[DFG][FTL] Implement ES6 Generators in DFG / FTL
https://bugs.webkit.org/show_bug.cgi?id=152723

Reviewed by Filip Pizlo.

JSTests:

* stress/generator-fib-ftl-and-array.js: Added.
(fib):
* stress/generator-fib-ftl-and-object.js: Added.
(fib):
* stress/generator-fib-ftl-and-string.js: Added.
(fib):
* stress/generator-fib-ftl.js: Added.
(fib):
* stress/generator-frame-empty.js: Added.
(shouldThrow):
(shouldThrow.fib):
* stress/generator-reduced-save-point-put-to-scope.js: Added.
(shouldBe):
(gen):
* stress/generator-transfer-register-beyond-mutiple-yields.js: Added.
(shouldBe):
(gen):

Source/JavaScriptCore:

This patch introduces DFG and FTL support for ES6 generators.
ES6 generator is compiled by the BytecodeGenerator. But at the last phase, BytecodeGenerator performs "generatorification" onto the unlinked code.
In BytecodeGenerator phase, we just emit op_yield for each yield point. And we don't emit any generator related switch, save, and resume sequences
here. Those are emitted by the generatorification phase.

So the graph is super simple! Before the generatorification, the graph looks like this.

     op_enter -> ...... -> op_yield -> ..... -> op_yield -> ...

Roughly speaking, in the generatorification phase, we turn out which variables should be saved and resumed at each op_yield.
This is done by liveness analysis. After that, we convert op_yield to the sequence of "op_put_to_scope", "op_ret", and "op_get_from_scope".
op_put_to_scope and op_get_from_scope sequences are corresponding to the save and resume sequences. We set up the scope for the generator frame and
perform op_put_to_scope and op_get_from_scope onto it. The live registers are saved and resumed over the generator's next() calls by using this
special generator frame scope. And we also set up the global switch for the generator.
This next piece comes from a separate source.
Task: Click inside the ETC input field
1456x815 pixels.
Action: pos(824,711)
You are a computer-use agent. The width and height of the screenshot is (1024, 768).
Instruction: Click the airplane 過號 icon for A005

In the generatorification phase,

1. We construct the BytecodeGraph from the unlinked instructions. This constructs the basic blocks, and it is used in the subsequent analysis.
2. We perform the analysis onto the unlinked code. We extract the live variables at each op_yield.
3. We insert the get_from_scope and put_to_scope at each op_yield. Which registers should be saved and resumed is offered by (2).
   Then, clip the op_yield themselves. And we also insert the switch_imm. The jump targets of this switch are just after this op_switch_imm and each op_yield point.

One interesting point is the try-range. We split the try-range at the op_yield point in BytecodeGenerator phase.
This drops the hacky thing that is introduced in [1].
If the try-range covers the resume sequences, the exception handler's use-registers are incorrectly transferred to the entry block.
For example,

    handler uses r2
                                                     try-range
    label:(entry block can jump here)                 ^
        r1 = get_from_scope # resume sequence starts  | use r2 is transferred to the entry block!
        r2 = get_from_scope                           |
        starts usual sequences                        |
        ...                                           |

Handler's r2 use should be considered at the `r1 = get_from_scope` point.
Previously, we handle this edge case by treating op_resume specially in the liveness analysis[1].
To drop this workaround, we split the try-range not to cover this resume sequence.

    handler uses r2
                                                     try-range
    label:(entry block can jump here)
        r1 = get_from_scope # resume sequence starts
        r2 = get_from_scope
        starts usual sequences                        ^ try-range should start from here.
        ...                                           |

OK. Let's show the detailed example.

    1. First, there is the normal bytecode sequence. Here, | represents the offsets, and [] represents the bytecodes.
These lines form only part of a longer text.